In patients with metastatic colorectal cancer, treatment using EGFR-directed antibodies such as cetuximab or panitumumab is recommended. However, KRAS (exon2 or nonexon2) or NRAS mutations are known to be resistant to EGFR-targeting agents; therefore, anti-EGFR therapy cannot be used in patients with RAS gene mutations. In the present study, there were no patients with NRAS mutation, and 13 patients (44. 8%, 13/29) with KRAS mutation. Most histogram values of Ktrans and kep were higher in the KRAS mutation group. In our previous study, there was also a higher mean Ktrans in the group with KRAS mutation, although the difference did not reach statistical significance[14]. However, the present study showed statistical significance of higher Ktrans and kep correlating with presence of aKRAS gene mutation. It is well known that the mutant KRAS oncogene can induce or strongly upregulate various proangiogenic factors such as vascular endothelial growth factor/vascular permeability factor (VEGF/VPF) and transforming growth factors β (TGF- β) or α (TGF- α) in a cascade manner. Although the precise mechanism has not been discovered, the current study suggests the possibility of MRI-derived perfusion parameters reflecting an event at the genetic level of tumorigenesis[21, 22].Although further studies of clinical validity with a larger sample size are required, Ktrans or kep may be important imaging biomarkers in predicting an individual's response to anti-EGFR therapy, even before genotyping.

Contrary to the significant results regarding the usefulness of mean Ktrans for response assessment or prediction of CRT in previous studies[2–4, 23], our study demonstrated no correlation of histogram values of Ktrans, kep, or ve with CRT response.
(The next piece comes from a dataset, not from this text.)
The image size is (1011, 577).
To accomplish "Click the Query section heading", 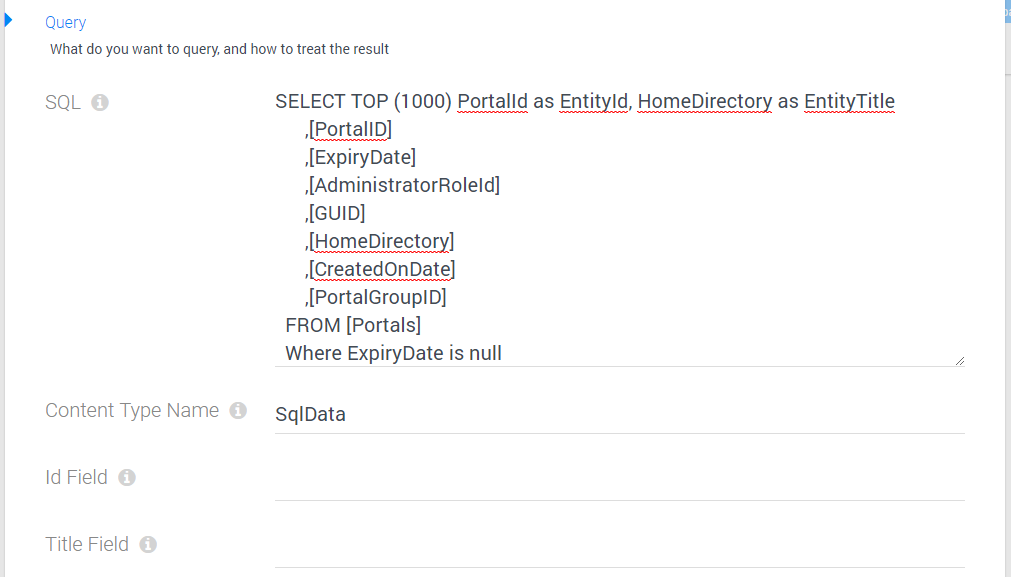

However, several studies have reported similar results. Lim et al.[2]demonstrated that Ktrans was not predictive of TRG, and Kim et al. [3] also reported that Ktrans, kep, and ve are not useful to assess or predict CR. Furthermore, Intven et al. [23] revealed that changes in Ktrans after CRT have no additive value for response assessment in the combination study of T2-weighted MR volumetry, diffusion-weighted MR imaging, and DCE-MRI. Further studies with larger sample sizes are needed to investigate clinical validation and additive values of perfusion MRI for response assessment or prediction of CRT.
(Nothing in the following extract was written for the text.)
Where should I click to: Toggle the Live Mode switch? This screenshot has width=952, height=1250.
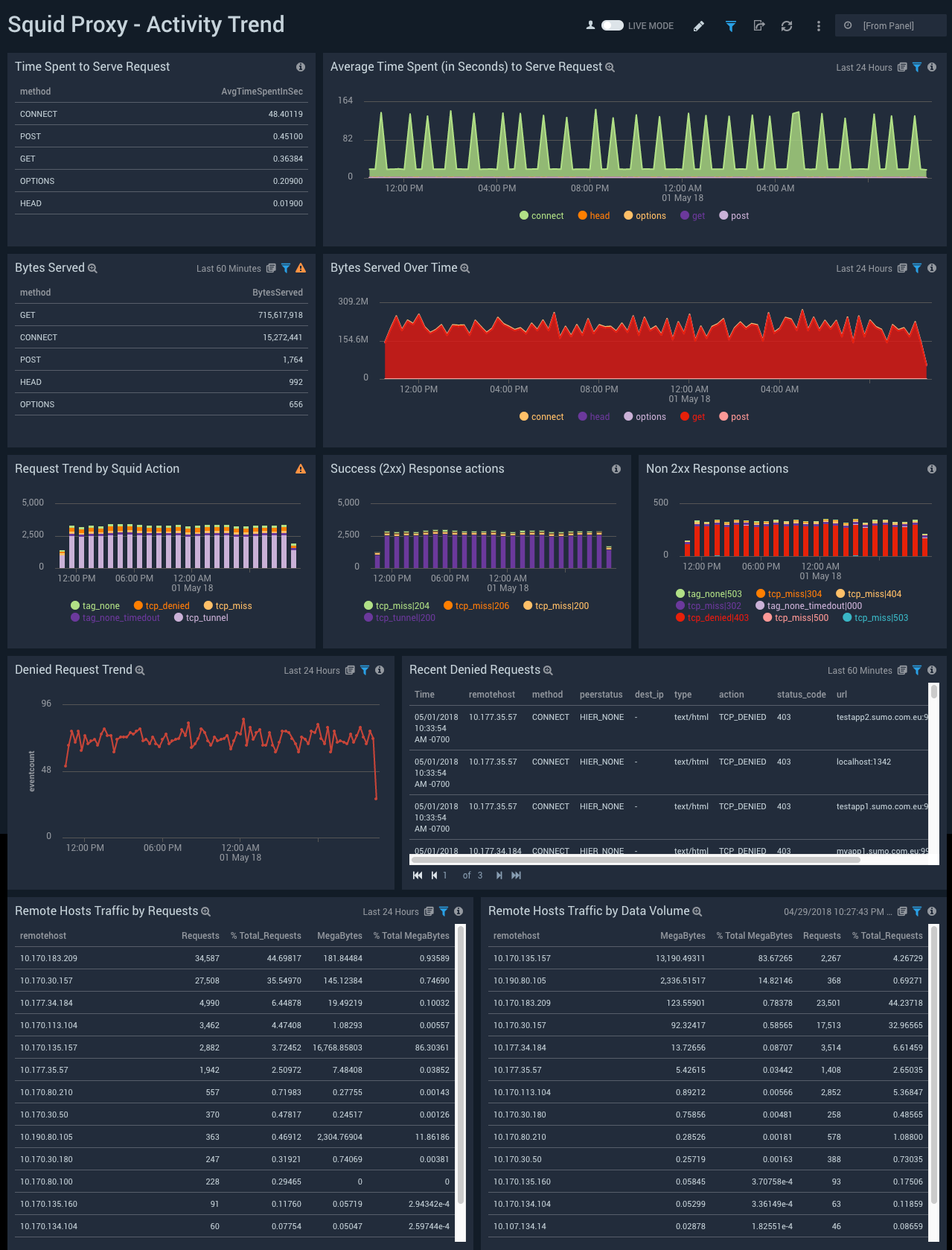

Our study has several limitations. First, this is a retrospective study and therefore has an unavoidable selection bias. Second, the sample size was relatively small and was thus insufficient to suggest optimal threshold values of DCE-MRI parameters for predicting prognosis. Third, we did not analyze the MRI after CRT and thus cannot assess the changes in perfusion parameters after CRT. However, in a clinical setting, there is actually less interest in assessing treatment response after CRT compared to predicting response before CRT. For this reason, we performed this study to explore the role of DCE-MRI in predicting treatment response before CRT. These preliminary results suggest that a larger proportion of higher AUC skewness was present in LN metastasis group and a higher vp histogram value was present in rectal cancer with PNI. In addition, Ktrans and kep histogram parameters showed difference according to the KRAS mutation, demonstrating the utility of the histogram of perfusion parameters derived from DCE-MRI as potential imaging biomarkers of tumor characteristics and genetic features.